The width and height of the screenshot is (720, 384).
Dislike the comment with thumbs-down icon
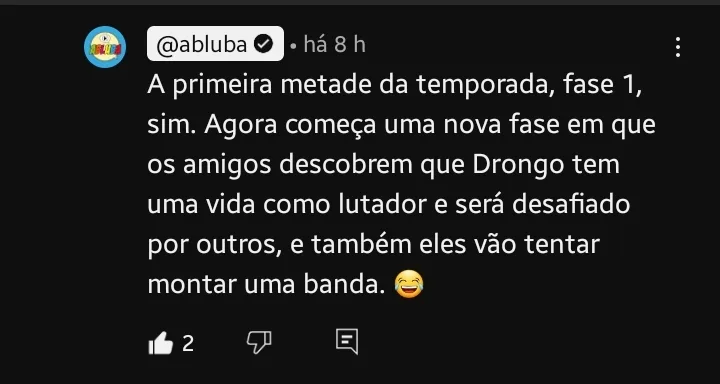[x=259, y=342]
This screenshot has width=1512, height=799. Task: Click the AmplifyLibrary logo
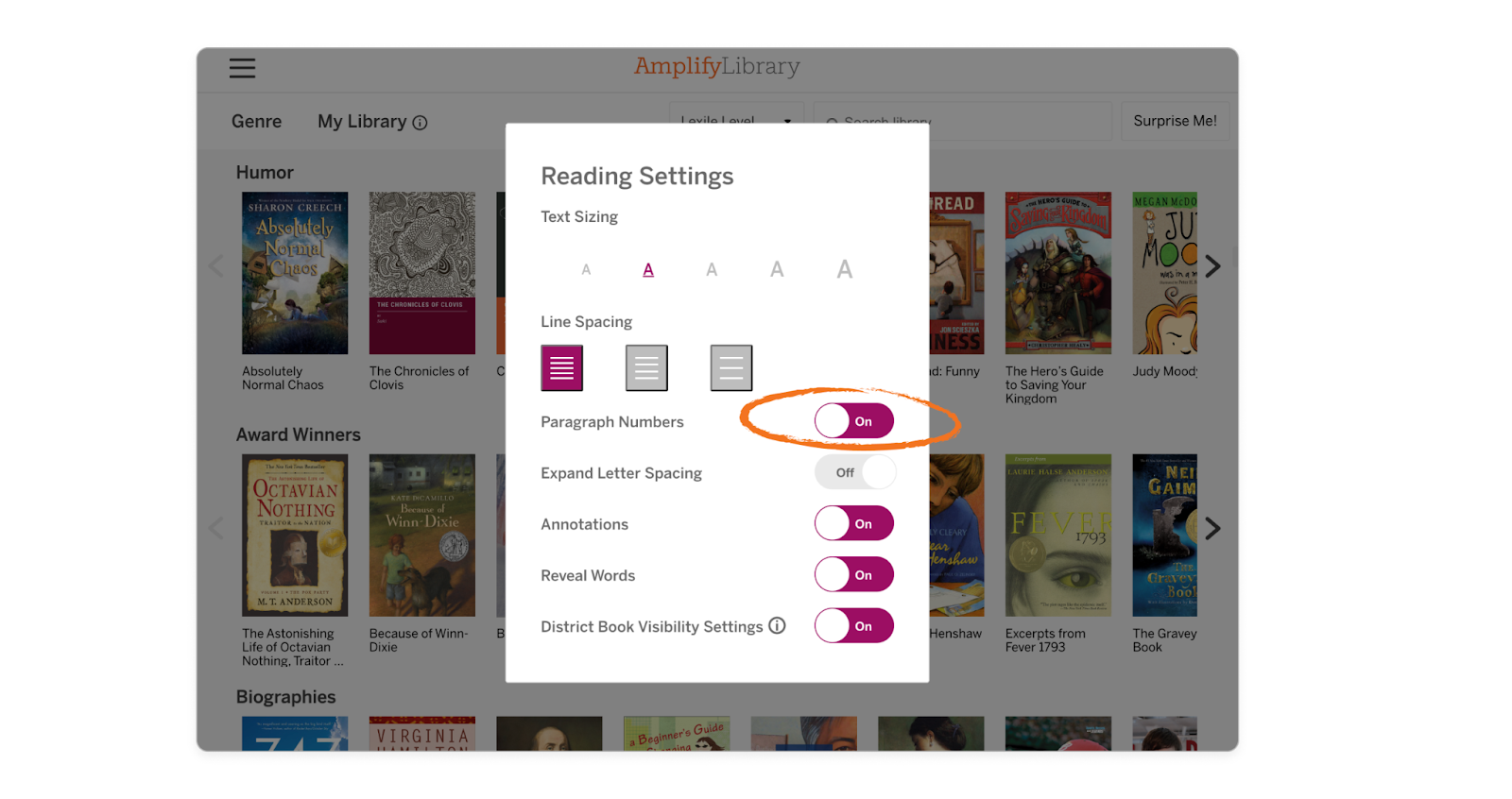(x=715, y=66)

What you have to do:
Above are the records; print them all exactly and keep the pictures out.

Solution to the problem:
The width and height of the screenshot is (720, 384).
Dislike the comment with thumbs-down icon
[x=259, y=342]
This screenshot has width=1512, height=799. Task: Click the AmplifyLibrary logo
(x=715, y=66)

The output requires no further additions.